GOAL → Can you write out, word for word, the stretch from the line that contains "The image size is (627, 1114). Task: Select the Tivoli" through the line that contains "Action: point(795,544)", including both of those lines? Leave the pictures out of your answer.

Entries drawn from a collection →
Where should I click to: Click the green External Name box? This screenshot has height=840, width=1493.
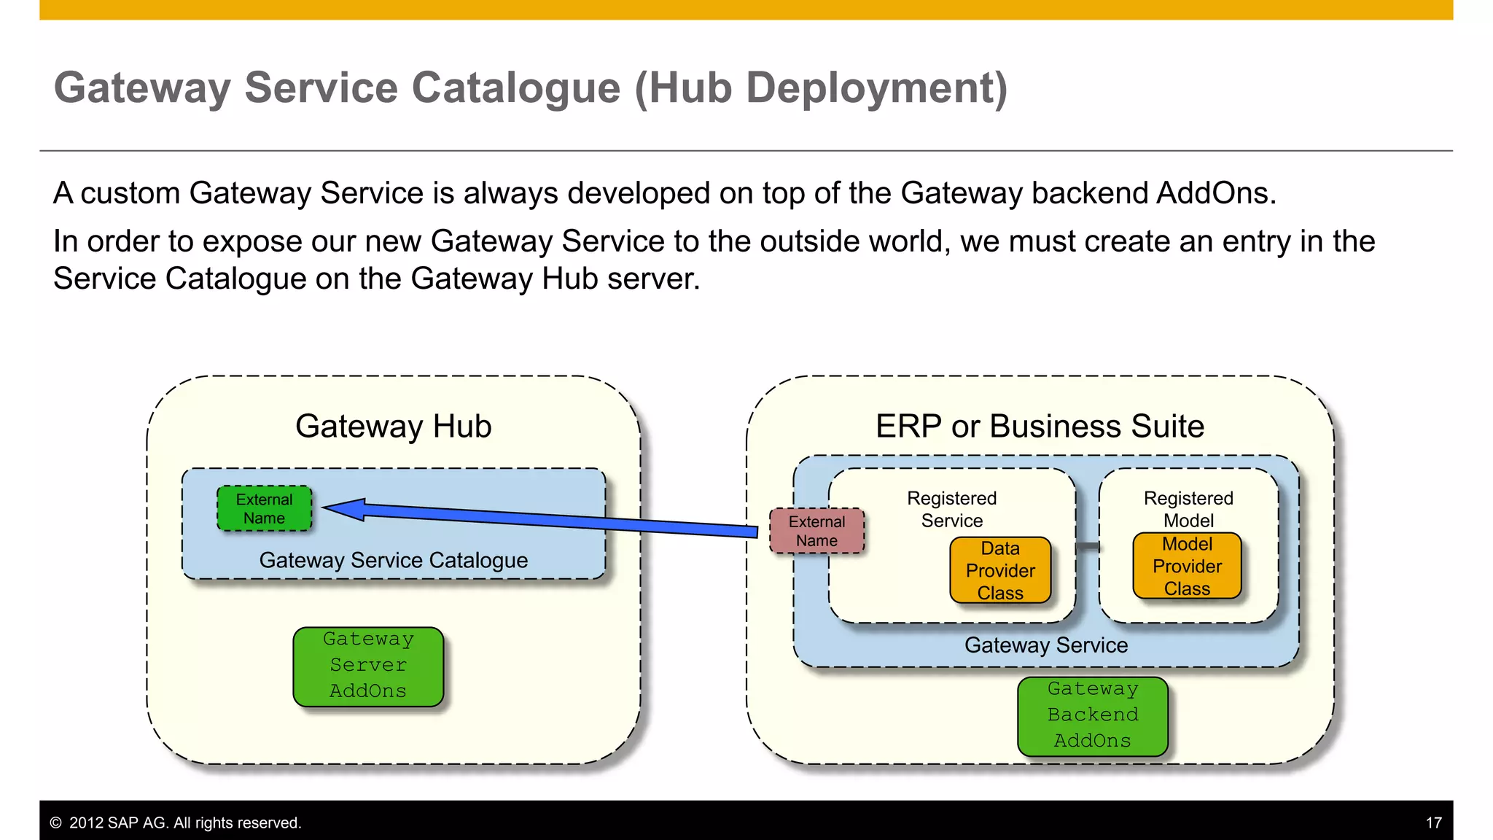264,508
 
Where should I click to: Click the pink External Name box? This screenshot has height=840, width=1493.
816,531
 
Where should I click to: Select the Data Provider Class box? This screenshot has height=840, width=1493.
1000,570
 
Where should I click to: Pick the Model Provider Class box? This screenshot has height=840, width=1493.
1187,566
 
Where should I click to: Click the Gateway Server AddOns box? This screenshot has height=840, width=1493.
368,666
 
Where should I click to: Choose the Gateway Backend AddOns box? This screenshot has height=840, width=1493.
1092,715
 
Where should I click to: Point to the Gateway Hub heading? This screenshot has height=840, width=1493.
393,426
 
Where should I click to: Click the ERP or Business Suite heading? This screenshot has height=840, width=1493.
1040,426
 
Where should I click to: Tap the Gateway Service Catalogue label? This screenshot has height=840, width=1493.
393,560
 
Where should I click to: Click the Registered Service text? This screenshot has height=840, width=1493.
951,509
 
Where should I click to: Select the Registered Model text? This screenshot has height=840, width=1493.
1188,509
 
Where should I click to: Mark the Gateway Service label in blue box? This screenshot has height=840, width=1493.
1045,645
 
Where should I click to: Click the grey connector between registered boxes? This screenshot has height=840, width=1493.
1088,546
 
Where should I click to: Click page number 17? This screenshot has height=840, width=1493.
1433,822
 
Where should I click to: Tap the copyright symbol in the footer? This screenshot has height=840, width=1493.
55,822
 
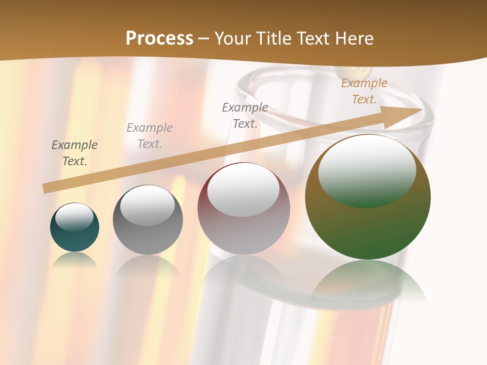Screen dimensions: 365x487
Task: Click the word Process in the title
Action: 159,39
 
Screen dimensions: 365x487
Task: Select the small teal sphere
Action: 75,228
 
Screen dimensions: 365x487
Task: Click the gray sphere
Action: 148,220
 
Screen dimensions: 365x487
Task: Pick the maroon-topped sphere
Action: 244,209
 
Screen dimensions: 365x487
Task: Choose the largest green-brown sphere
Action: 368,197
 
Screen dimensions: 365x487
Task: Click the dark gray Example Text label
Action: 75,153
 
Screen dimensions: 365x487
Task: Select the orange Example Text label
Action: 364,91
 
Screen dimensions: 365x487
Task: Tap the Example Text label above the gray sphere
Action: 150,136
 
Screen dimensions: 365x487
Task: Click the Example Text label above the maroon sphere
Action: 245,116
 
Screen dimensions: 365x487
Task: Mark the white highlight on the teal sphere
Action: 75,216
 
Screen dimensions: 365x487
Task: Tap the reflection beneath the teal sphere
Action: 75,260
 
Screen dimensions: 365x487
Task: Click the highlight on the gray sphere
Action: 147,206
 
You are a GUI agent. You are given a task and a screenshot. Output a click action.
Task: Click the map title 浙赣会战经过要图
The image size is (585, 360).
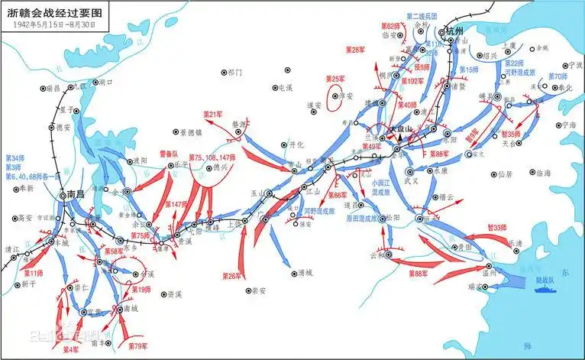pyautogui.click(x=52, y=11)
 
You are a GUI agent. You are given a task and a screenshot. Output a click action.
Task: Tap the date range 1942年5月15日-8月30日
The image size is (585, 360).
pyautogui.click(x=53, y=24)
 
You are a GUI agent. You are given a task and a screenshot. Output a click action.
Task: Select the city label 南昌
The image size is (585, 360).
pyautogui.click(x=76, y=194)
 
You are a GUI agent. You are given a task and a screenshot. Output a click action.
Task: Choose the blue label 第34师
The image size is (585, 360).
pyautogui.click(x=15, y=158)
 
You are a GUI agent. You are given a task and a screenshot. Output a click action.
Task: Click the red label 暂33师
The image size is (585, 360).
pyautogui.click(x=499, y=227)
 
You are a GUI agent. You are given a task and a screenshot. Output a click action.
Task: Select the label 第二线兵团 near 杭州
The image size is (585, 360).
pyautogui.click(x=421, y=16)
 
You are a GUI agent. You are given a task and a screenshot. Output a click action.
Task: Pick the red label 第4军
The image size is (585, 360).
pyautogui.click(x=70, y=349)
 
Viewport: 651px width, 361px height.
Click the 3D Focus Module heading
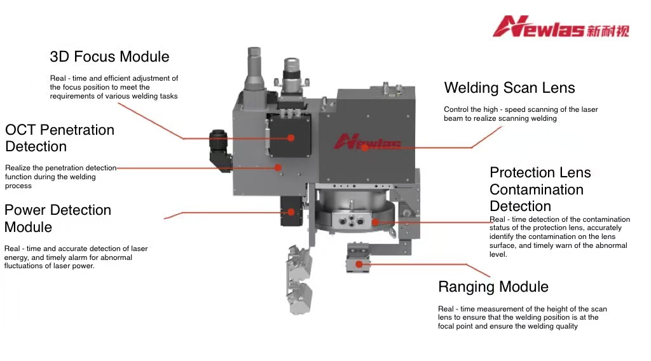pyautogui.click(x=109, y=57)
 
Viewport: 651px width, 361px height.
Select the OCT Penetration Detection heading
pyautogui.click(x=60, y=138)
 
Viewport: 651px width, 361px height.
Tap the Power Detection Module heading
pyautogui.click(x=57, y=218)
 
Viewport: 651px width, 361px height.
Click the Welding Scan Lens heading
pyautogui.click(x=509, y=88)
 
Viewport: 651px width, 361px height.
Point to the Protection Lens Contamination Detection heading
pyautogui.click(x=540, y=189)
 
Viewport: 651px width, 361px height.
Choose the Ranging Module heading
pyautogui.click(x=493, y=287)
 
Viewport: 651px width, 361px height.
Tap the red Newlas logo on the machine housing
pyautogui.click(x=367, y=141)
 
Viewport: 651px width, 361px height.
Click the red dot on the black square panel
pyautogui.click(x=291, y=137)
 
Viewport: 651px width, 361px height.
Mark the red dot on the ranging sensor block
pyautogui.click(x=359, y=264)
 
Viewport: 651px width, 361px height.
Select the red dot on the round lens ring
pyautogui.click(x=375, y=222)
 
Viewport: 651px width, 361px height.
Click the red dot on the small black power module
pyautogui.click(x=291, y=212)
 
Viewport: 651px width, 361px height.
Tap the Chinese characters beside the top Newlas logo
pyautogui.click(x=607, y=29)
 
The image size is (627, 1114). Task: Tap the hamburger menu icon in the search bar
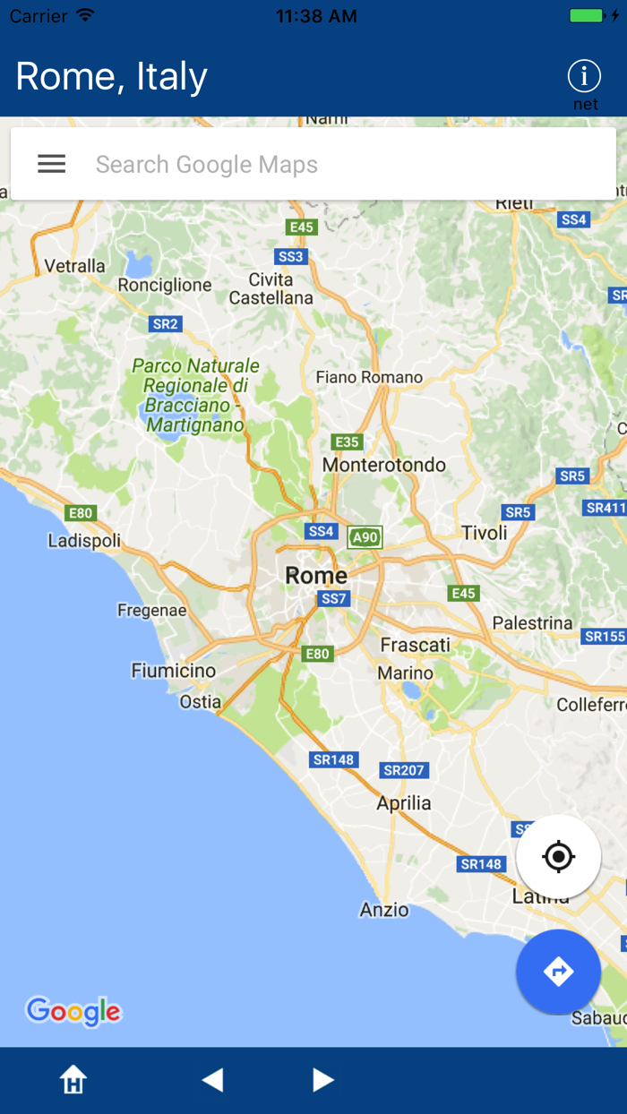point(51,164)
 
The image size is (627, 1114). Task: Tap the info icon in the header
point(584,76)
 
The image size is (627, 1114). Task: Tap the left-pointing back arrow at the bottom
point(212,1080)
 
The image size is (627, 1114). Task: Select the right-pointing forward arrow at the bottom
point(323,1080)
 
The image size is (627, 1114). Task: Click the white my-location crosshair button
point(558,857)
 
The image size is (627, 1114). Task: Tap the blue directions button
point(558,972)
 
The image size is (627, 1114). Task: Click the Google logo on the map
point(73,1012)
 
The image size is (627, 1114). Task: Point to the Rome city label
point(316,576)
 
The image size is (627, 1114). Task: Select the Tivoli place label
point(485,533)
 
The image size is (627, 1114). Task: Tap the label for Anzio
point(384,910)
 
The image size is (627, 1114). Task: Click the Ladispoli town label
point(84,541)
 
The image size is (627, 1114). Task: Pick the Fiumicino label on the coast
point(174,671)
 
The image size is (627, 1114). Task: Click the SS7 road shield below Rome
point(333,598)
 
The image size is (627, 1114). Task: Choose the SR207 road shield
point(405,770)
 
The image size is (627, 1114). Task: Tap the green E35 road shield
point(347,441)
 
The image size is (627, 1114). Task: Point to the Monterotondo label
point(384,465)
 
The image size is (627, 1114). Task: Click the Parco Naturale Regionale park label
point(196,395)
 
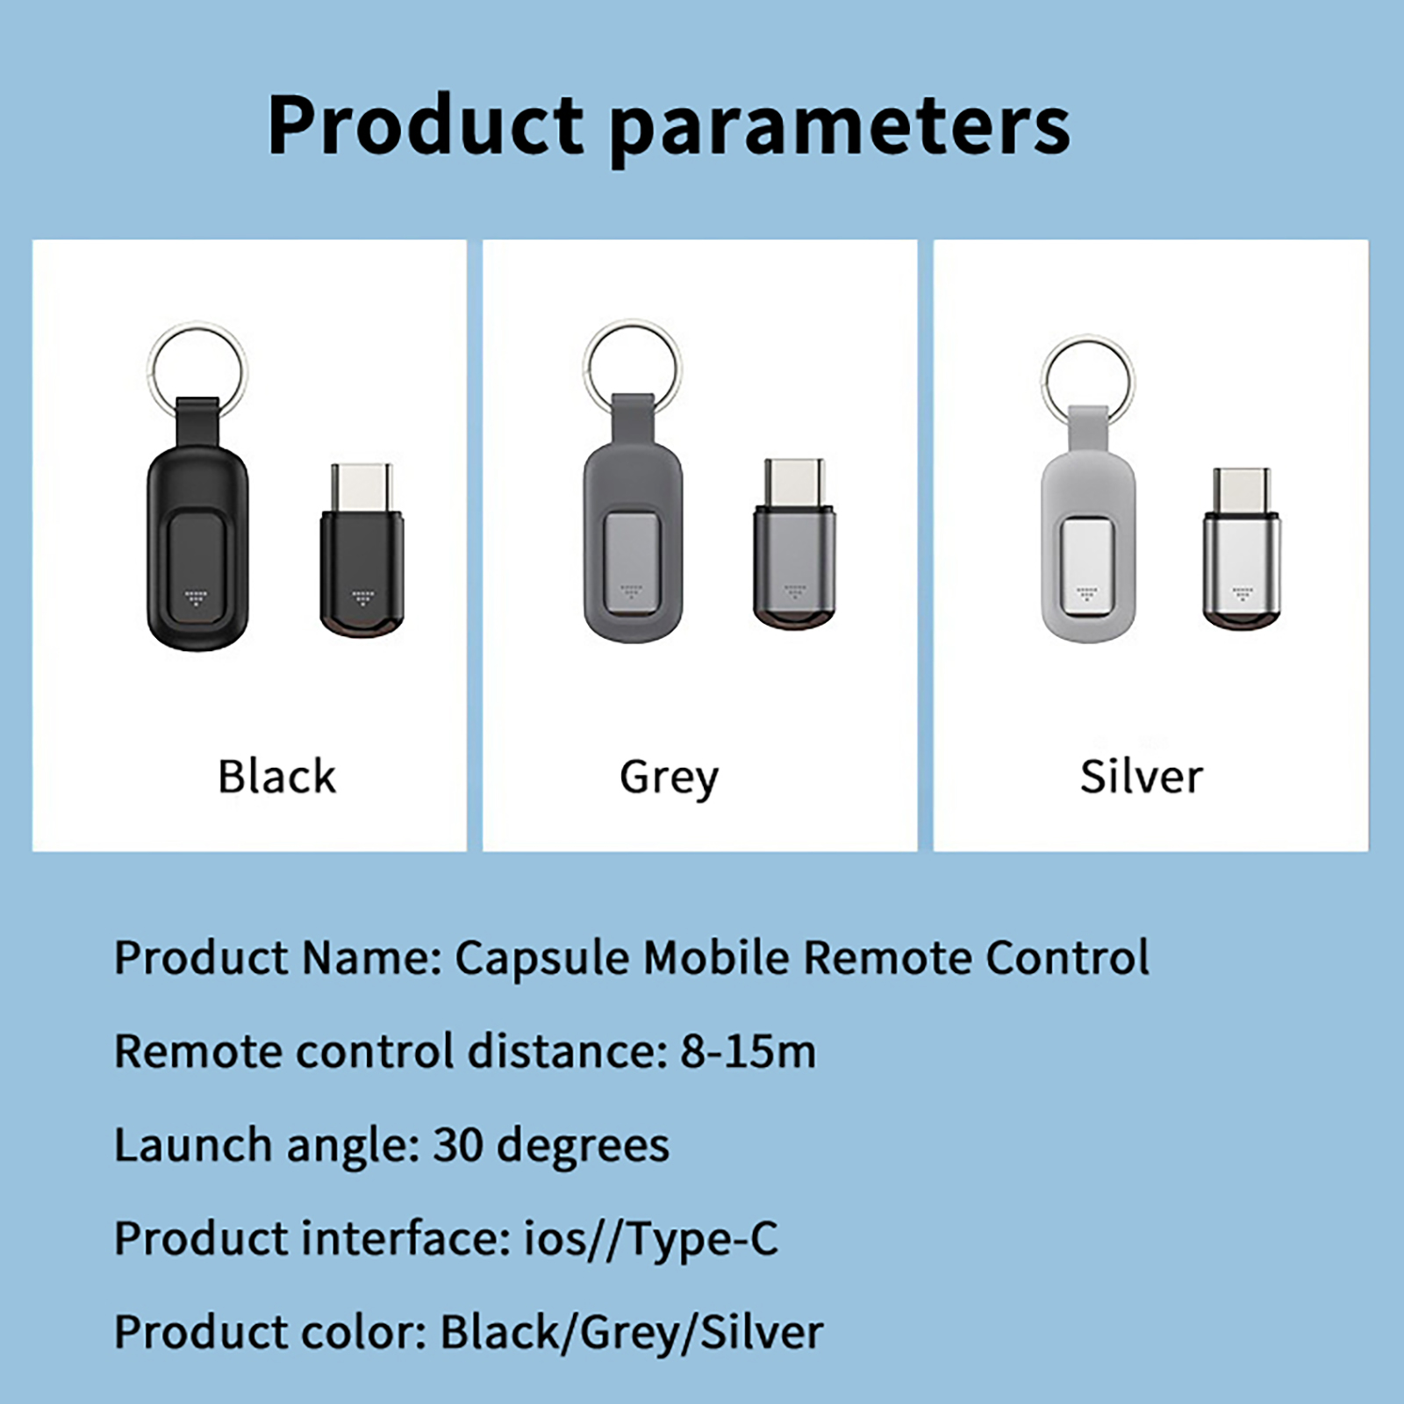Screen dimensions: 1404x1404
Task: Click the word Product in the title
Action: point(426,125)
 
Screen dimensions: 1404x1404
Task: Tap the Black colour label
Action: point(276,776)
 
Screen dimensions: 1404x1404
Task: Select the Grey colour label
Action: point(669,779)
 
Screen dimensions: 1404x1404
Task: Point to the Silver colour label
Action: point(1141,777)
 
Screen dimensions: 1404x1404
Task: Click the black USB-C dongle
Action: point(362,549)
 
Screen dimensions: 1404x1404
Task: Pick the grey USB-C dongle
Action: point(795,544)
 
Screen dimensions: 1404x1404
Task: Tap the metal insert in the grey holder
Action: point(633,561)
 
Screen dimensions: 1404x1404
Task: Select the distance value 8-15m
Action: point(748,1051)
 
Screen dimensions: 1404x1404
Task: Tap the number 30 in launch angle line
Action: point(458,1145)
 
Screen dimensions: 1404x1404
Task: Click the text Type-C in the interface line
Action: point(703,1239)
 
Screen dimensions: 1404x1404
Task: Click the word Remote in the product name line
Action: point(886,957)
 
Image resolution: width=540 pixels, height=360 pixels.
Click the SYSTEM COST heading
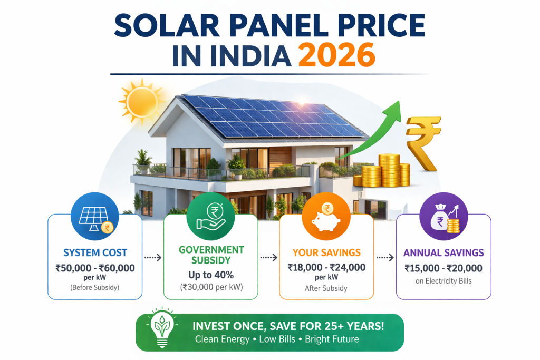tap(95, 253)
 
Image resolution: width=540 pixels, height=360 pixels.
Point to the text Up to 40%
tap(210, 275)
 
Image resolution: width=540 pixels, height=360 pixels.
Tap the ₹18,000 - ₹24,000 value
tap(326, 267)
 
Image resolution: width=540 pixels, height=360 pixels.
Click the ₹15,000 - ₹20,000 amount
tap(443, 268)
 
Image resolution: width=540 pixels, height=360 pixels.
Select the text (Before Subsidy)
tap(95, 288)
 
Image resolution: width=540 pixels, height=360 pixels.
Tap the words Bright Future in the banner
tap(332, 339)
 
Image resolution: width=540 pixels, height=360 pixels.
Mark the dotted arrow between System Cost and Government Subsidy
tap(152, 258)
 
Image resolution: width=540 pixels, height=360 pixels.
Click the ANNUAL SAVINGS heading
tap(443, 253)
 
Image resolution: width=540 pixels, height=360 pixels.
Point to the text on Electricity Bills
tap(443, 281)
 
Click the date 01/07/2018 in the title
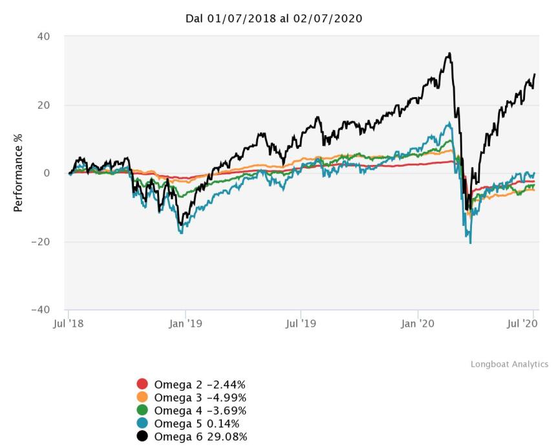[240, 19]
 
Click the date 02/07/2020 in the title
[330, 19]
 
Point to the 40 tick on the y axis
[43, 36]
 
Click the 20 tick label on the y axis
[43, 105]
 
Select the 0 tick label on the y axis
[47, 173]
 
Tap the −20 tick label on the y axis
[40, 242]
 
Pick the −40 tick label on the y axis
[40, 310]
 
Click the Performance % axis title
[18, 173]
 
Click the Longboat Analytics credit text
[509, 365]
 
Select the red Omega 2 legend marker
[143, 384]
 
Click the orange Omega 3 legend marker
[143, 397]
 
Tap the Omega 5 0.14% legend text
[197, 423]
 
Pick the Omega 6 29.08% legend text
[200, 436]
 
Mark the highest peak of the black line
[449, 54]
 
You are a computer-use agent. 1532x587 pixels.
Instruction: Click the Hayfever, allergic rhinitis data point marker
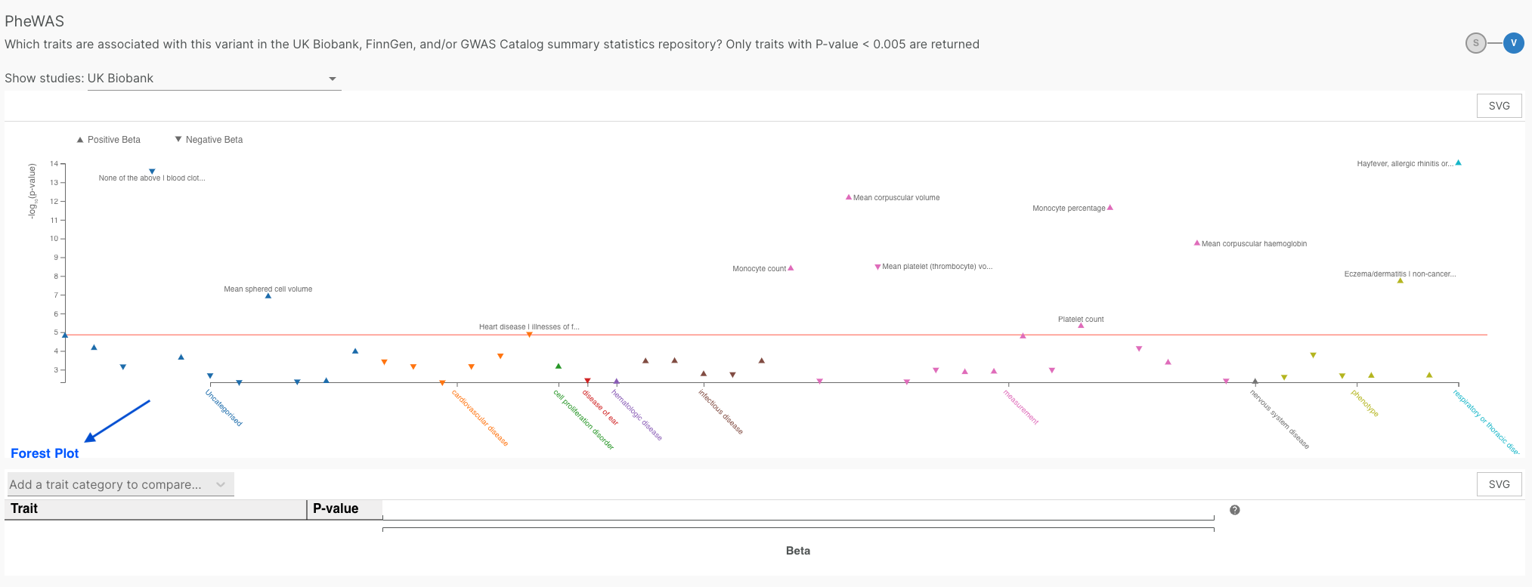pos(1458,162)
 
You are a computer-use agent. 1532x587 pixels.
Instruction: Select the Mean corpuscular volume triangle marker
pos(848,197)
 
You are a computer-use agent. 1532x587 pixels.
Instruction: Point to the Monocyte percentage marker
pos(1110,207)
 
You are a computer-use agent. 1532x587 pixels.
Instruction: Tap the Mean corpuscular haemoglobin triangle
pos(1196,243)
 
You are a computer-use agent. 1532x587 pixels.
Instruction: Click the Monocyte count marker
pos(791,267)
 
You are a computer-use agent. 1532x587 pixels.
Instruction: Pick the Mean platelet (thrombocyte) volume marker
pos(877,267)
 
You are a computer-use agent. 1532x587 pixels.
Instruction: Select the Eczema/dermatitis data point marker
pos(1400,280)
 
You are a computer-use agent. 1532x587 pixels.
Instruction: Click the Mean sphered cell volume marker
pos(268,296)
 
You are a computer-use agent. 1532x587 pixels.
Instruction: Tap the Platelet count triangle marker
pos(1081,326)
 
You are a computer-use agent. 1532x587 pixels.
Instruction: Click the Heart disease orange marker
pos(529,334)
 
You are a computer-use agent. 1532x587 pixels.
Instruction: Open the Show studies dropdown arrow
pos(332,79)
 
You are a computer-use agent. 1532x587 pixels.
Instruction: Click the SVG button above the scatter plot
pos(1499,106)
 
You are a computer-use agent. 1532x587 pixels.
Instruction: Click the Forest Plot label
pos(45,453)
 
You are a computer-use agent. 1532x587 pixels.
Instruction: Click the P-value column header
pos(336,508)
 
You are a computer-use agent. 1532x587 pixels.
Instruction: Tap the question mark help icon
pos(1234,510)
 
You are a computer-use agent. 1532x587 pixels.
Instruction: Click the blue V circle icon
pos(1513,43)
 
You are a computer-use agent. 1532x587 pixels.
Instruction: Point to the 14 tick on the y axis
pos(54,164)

TASK ANSWER →
The image size is (627, 1114). Task: Select the Tivoli place label
point(485,533)
 
The image size is (627, 1114). Task: Tap the label for Anzio
point(384,910)
 
The image size is (627, 1114). Task: Click the Ladispoli town label
point(84,541)
 
The image size is (627, 1114). Task: Pick the Fiumicino label on the coast
point(174,671)
 
The image size is (627, 1114). Task: Click the SS7 road shield below Rome
point(333,598)
 
The image size is (627, 1114). Task: Choose the SR207 road shield
point(405,770)
 
The image size is (627, 1114). Task: Tap the green E35 road shield
point(347,441)
 
The image size is (627, 1114). Task: Point to the Monterotondo label
point(384,465)
 
The image size is (627, 1114). Task: Click the Parco Naturale Regionale park label
point(196,395)
 
Screen dimensions: 1404x1404
Task: Click the word Product in the title
Action: point(426,125)
 
Screen dimensions: 1404x1404
Task: Tap the Black colour label
Action: point(276,776)
 
Screen dimensions: 1404x1404
Task: Select the Grey colour label
Action: point(669,779)
 
Screen dimensions: 1404x1404
Task: Point to the Silver colour label
Action: point(1141,777)
 
Screen dimensions: 1404x1404
Task: Click the black USB-C dongle
Action: point(362,549)
 
Screen dimensions: 1404x1404
Task: Pick the grey USB-C dongle
Action: point(795,544)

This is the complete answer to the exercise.